Family That´s where we come from: Great Grandma Ida
That´s where we come from: Great Grandma Ida
Manager & Herbal Specialist
How everything began
Ida Sieß was born on May 14, 1927 in Grins in the Stanzer Valley. The birth was soon overshadowed, because her mother died about two months after the birth of the twins Ida and Karl. She was never supposed to get to know them. As a result of this stroke of fate, the father was left alone with six children - including two newborns who had to be looked after. At the age of five, Ida was already entrusted to Vollweise and the care of Base Regina. A hard, barren childhood, like so many in the mountain farming villages. After elementary school she finished school and she worked in textiles in the spinning and weaving mill in Landeck.
From orphan to wife and mother
How Ida Sieß met Ferdinand Siegele from Langesthei is not known, he worked in road construction and the timber industry in Grins, and they probably met at a home evening. The fact was that Ferdinand, who was three years older than her, was orphaned with his six siblings when he was 12 years old. A hard time, they got a guardian and worked hard to get enough food, for a few new shoes it was a week to go into the woods. On November 5th, 1956, he took the 29-year-old home to Langesthei as his wife. On foot, of course. The long distance (now 18.5 km opened up) was covered over high valley paths. What luggage did Ida bring into her new life and whether there was a small, hand-made trousseau in it? We would like to ask her these and other questions today. In any case, there was no road leading to Langesthei, which was only built decades later. A handful of residents lived in the remote village - even today there are not many more than 200.

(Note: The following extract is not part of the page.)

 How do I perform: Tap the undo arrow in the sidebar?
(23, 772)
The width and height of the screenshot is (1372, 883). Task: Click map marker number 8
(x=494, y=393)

Everyday life in mountain farmers
Her simple everyday life began in Langesthei with husband Ferdinand. The two lived in an old farmhouse, gradually kept cows, pigs and chickens and led the busy life that was typical of the mountainous valley of their time. There was no water connection in the house, Ida washed the laundry at the well. Life was often difficult in several ways. In the winters the ice flowers bloomed on the living room window, on Saturdays they bathed in the "Schaffel". Ferdinand worked alongside agriculture in road construction. So the family found an easy living. For the time, Ida became a late mother. At 33 she had her first child, three more followed every two years. After all, Ferdinand and Ida had two sons and two daughters of their own. One of them was Gabriela. The two daughters slept in their parents' room, the brothers shared the other. Tackling and working was on the agenda from the start. In particular, it meant dragging, dragging, dragging. In the steep terrain, all loads - from hay to potatoes - were carried in a basket on the back. One worked exclusively by hand and without machines. The work on steep terrain was made easier with the help of winches. So the family defied the mountain with hard work what was needed to live. What is called free time today is most likely to take place on Sunday. Relatives were visited and invited. There was of course no money for a visit to the inn. Just as little as for any other luxury. At Christmas, the godmother offered a doll for the two daughters in addition to the mandarins and nuts. However, she already lost her head on Christmas Eve due to outside influences.
Mobility - need others
Ida and Ferdinand remained without a driver's license all their lives. That is why the first car ownership of a neighbor caused a certain sensation in the village. He owned an NSU and coined the statement: "The NSU will leave in no time." That was only true after the car owner had walked for an hour. As mentioned, there was no road leading to the village and only the march brought him to his "Tuifl on four wheels". The sons learned to ride a bike on the meadow path and later to ride a moped. Ida and Ferdinand did without a car all their lives - they had settled in a modest life. Despite the narrowness of the valley, the two were surprisingly cosmopolitan and were happy when the daughters introduced their friends. The fact that she lost one of her daughters at the age of twenty and under tragic circumstances was a big blow. Ida and Ferdinand witnessed the opening of the Hiasl-Stubn, but unfortunately not the hotel building. Grandma Ida would be amazed when she saw what has become of it and the family. On March 28, 1991 she died at the age of 64 after a busy life on Maundy Thursday in church. Three years later, her husband, Ferdinand, followed at the age of 69.
We hold them both in honor and are grateful that they have given our works wings in their own way.